About two weeks ago a reader sent me a question concerning one of my blogs. While not unusual, the URL was. Apparently, a site on Blogger is automatically copying my content from my site (along with content from Andy Trice and Christophe Coenraets). Currently they have 402 copies (I'll explain how I know that in a minute) and of course, they will have a copy of this post too - in about 30 minutes.

The site in question is mr-cordova.blogspot.co.za. I'm not using a 'real' link for that of course as I don't want to give them anymore Google power than they already have. (Since at least one person went to his site thinking it was mine.) At the bottom of each post you can see an attribution: "by via Raymond Camden" but no direct link is provided. Even if they did, I certainly don't approve of them copying my content completely on their site.

When I first discovered this, I assumed it would be pretty simple to correct. I've been publishing web sites for over twenty years and have had problems with this since nearly day one. (I used to run a pretty popular site, deathclock.com, that was copied all the time.)

At the top of every site running on Blogger is a link that lets you report issues:

This leads to a "Choose Your Own Adventure" type interface for trying to report a problem. I ended up in an infinite loop at first but finally ended up on their DCMA removal tool. Their form lets you explain what content was stolen and then asks for the offending URLs.

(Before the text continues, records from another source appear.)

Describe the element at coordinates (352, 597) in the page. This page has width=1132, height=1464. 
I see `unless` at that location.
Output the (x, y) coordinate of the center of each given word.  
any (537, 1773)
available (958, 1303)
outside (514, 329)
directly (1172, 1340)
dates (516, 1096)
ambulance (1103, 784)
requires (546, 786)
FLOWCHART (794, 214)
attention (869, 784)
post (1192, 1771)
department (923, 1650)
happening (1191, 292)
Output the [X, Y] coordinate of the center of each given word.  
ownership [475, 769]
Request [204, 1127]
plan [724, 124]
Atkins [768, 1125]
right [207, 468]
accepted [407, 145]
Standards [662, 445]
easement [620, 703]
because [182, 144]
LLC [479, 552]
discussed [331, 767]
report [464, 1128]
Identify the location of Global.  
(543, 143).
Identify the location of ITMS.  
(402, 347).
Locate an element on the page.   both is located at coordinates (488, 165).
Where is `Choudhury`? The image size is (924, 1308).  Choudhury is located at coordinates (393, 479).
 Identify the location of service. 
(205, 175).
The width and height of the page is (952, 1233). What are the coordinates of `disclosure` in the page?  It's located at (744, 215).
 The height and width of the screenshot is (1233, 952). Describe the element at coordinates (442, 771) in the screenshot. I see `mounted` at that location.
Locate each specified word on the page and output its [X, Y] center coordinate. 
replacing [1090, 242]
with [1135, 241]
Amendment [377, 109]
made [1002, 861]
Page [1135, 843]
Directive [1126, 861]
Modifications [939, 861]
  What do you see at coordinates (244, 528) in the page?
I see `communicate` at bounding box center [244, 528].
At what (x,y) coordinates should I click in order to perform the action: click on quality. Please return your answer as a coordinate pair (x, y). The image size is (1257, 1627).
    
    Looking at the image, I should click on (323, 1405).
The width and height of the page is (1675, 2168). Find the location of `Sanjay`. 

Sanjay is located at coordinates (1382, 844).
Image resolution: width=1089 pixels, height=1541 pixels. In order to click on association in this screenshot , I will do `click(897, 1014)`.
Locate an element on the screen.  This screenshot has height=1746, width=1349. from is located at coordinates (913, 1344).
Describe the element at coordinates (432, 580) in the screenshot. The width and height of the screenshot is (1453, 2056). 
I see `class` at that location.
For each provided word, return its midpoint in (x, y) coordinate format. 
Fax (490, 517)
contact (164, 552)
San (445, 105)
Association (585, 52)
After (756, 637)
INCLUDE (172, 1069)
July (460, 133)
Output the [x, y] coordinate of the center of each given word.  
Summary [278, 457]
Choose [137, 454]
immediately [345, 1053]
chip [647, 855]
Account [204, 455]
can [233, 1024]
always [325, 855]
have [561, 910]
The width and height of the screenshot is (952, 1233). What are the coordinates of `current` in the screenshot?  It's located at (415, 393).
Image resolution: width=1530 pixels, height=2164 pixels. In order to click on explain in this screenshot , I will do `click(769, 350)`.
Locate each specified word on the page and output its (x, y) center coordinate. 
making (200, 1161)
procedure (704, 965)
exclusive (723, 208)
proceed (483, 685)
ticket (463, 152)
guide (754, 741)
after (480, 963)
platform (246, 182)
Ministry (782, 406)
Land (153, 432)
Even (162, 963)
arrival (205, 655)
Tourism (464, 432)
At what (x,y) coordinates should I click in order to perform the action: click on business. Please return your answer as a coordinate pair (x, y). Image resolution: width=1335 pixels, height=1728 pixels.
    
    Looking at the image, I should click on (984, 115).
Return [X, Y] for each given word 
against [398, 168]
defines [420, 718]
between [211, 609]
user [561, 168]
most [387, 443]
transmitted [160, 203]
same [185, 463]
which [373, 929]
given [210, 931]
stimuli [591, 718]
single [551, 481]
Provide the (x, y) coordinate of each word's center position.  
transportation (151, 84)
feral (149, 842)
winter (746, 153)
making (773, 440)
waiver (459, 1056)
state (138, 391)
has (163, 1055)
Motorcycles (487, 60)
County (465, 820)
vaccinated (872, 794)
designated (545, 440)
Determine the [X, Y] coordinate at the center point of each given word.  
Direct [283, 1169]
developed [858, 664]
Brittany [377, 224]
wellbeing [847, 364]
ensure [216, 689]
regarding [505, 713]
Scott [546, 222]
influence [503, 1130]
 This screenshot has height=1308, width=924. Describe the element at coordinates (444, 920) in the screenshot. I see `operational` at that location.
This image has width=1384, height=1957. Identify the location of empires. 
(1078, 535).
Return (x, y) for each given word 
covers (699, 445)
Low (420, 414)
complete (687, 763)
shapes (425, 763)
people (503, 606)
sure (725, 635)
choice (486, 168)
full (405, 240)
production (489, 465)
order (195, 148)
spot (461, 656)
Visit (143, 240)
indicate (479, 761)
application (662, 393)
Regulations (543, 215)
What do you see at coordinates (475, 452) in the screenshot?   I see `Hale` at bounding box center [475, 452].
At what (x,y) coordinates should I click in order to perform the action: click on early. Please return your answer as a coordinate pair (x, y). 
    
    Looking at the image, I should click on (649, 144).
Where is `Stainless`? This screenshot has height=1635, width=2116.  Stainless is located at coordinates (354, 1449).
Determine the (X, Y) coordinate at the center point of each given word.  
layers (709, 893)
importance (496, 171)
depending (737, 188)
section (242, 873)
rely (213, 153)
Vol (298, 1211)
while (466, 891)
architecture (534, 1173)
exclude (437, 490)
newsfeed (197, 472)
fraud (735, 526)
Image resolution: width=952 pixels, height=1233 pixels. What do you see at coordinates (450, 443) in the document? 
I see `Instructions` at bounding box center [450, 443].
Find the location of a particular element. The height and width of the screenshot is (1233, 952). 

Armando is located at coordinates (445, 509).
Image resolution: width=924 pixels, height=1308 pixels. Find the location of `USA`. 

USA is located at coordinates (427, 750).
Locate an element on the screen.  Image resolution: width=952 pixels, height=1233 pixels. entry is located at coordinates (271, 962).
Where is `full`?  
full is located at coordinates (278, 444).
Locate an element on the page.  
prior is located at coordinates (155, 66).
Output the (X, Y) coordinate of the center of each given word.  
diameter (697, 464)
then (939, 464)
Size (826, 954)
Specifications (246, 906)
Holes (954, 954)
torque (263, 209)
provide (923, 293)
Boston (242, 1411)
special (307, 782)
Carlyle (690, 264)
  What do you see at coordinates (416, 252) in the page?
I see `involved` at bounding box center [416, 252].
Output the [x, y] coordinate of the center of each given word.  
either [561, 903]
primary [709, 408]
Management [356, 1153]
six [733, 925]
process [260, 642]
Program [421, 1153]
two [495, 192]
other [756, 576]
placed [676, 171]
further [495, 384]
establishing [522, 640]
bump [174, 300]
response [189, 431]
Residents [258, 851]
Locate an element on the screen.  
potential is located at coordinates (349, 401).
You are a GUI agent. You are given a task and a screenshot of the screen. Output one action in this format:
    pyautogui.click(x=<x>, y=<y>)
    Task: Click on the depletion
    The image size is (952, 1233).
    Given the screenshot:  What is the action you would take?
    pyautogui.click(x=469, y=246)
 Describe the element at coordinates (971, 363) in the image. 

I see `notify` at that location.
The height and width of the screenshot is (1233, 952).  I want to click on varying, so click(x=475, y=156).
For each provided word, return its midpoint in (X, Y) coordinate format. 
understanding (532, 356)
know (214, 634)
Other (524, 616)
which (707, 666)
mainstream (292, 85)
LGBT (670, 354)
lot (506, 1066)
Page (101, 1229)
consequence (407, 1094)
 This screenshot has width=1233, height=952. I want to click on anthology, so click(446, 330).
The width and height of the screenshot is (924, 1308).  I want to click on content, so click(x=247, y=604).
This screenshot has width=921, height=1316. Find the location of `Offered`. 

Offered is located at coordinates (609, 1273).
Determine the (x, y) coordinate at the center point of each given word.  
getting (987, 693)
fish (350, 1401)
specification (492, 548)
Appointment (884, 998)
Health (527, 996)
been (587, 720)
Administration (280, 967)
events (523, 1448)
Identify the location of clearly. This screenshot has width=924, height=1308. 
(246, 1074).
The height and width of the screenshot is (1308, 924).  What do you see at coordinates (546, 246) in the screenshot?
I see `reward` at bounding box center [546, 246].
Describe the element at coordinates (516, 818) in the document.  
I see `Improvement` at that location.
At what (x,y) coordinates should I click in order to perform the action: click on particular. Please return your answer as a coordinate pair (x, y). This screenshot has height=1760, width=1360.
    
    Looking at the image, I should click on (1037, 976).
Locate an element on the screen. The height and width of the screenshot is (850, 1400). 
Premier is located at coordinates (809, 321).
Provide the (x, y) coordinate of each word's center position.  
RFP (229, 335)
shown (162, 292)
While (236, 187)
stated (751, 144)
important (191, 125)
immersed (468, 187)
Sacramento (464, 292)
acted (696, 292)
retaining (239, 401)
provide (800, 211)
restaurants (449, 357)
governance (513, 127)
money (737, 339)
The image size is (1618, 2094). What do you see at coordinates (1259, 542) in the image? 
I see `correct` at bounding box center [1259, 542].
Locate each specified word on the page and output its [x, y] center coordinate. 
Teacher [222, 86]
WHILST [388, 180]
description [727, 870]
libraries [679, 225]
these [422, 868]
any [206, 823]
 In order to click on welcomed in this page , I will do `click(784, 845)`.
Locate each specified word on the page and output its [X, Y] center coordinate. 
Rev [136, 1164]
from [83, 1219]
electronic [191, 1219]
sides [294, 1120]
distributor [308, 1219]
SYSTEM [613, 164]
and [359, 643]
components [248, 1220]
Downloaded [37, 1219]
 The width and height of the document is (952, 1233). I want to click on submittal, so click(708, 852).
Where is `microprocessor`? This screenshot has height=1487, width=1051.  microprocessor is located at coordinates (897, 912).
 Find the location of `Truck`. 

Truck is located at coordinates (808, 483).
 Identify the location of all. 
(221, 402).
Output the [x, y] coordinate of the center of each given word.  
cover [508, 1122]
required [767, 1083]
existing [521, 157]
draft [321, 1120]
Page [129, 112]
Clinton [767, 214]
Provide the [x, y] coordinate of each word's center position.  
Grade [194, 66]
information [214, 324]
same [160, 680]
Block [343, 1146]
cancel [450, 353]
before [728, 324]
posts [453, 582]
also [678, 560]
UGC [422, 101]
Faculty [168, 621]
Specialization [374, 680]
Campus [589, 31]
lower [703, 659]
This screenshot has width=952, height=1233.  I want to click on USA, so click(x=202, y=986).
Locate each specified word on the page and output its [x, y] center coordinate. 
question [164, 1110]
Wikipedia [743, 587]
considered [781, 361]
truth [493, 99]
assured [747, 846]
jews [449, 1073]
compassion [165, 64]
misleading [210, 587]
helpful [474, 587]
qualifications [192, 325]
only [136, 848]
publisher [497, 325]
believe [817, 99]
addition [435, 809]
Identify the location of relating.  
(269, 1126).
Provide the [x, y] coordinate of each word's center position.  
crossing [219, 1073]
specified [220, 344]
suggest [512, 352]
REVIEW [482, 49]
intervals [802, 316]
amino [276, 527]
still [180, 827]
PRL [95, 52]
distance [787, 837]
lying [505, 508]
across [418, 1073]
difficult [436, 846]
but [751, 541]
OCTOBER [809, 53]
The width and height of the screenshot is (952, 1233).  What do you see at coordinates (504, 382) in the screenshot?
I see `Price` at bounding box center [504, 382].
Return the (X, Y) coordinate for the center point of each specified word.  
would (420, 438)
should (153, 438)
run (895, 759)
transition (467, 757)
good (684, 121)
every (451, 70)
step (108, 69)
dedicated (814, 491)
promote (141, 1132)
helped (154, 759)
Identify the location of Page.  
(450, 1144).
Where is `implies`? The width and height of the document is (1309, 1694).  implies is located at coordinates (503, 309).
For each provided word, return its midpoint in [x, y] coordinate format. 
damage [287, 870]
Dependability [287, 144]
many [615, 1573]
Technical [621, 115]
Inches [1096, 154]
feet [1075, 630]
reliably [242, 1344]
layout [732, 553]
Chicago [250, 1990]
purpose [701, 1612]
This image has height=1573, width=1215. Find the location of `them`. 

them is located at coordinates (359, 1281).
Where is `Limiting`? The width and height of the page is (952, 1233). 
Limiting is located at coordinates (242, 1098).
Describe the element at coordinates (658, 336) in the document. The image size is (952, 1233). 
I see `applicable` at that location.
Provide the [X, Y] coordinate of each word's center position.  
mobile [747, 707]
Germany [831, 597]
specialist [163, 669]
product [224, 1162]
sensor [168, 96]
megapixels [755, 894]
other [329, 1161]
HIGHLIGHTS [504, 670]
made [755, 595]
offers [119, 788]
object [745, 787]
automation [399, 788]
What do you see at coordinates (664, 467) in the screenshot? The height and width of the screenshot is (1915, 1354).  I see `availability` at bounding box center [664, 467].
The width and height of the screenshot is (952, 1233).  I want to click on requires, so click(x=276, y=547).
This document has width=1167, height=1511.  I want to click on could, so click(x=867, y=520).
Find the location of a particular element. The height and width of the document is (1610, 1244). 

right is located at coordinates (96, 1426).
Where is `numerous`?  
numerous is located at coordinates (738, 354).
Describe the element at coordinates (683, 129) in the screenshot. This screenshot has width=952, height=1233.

Here is where the shit hit the fan. (Pardon the language.)

I explained, very clearly, that the site was stealing content from my blog (and two others). I submitted the request and I assumed it would be fixed rather quickly. Three days later I got a response:

Hello,

Thanks for reaching out to us.

With regard to the following URLs:

mr-cordova.blogspot.co.za

In order for us to investigate the appropriate content and take further action, please provide us with the specific URLs of the posts where the infringing content is located. You can obtain the post URL by clicking on the title of the post or the timestamp found at the bottom of the allegedly infringing post(s).

Regards, The Google Team

I responded immediately with an explanation about what the site was doing, and also explaining that even if I got every URL, they would just steal new content.

I got no response.

So I submitted again, one specific URL this time, but with explanatory text about how the site was stealing my content. The good news is that they removed the URL. The one damn URL. And completely ignored everything I said about the rest of the content.

So today I decided - what the hell - let me scrape the site. The site has a sitemap.xml which looks like this:


<?xml version='1.0' encoding='UTF-8'?>
<sitemapindex xmlns="http://www.sitemaps.org/schemas/sitemap/0.9">
<sitemap>
<loc>http://mr-cordova.blogspot.com/sitemap.xml?page=1</loc>
</sitemap>
<sitemap>
<loc>http://mr-cordova.blogspot.com/sitemap.xml?page=2</loc>
</sitemap>
<sitemap>
<loc>http://mr-cordova.blogspot.com/sitemap.xml?page=3</loc>
</sitemap>
</sitemapindex>

Which basically leads to 3 "pages" of a site map. Each page is a ginormous XML file of URLs. They look like this:


<url>
<loc>http://mr-cordova.blogspot.com/2015/04/coldfusion-updates-released-today.html</loc>
<lastmod>2015-04-14T22:22:03Z</lastmod>
</url>

I knew I could use XPath to parse that data, so I Googled for a random online XPath tool and found this one: Template / XPath 3.0 / XQuery 3.0 / CSS 3 Selector / JSONiq Online Tester

I used an XPath of //url/loc to parse each page of the sitemap:

I did this three times and ended up with 402 URLs. I then filed a new DCMA request, which again won't be enough to stop this asshat, and ran into a new problem. Blogger only allows me to file 100 URLs per day. So great. I've got 4 days now of filing requests. And I get to repeat this every month or so assuming Blogger never shuts this guy down.

Anyway - wish me luck. I'll update this post with a comment if I have any luck.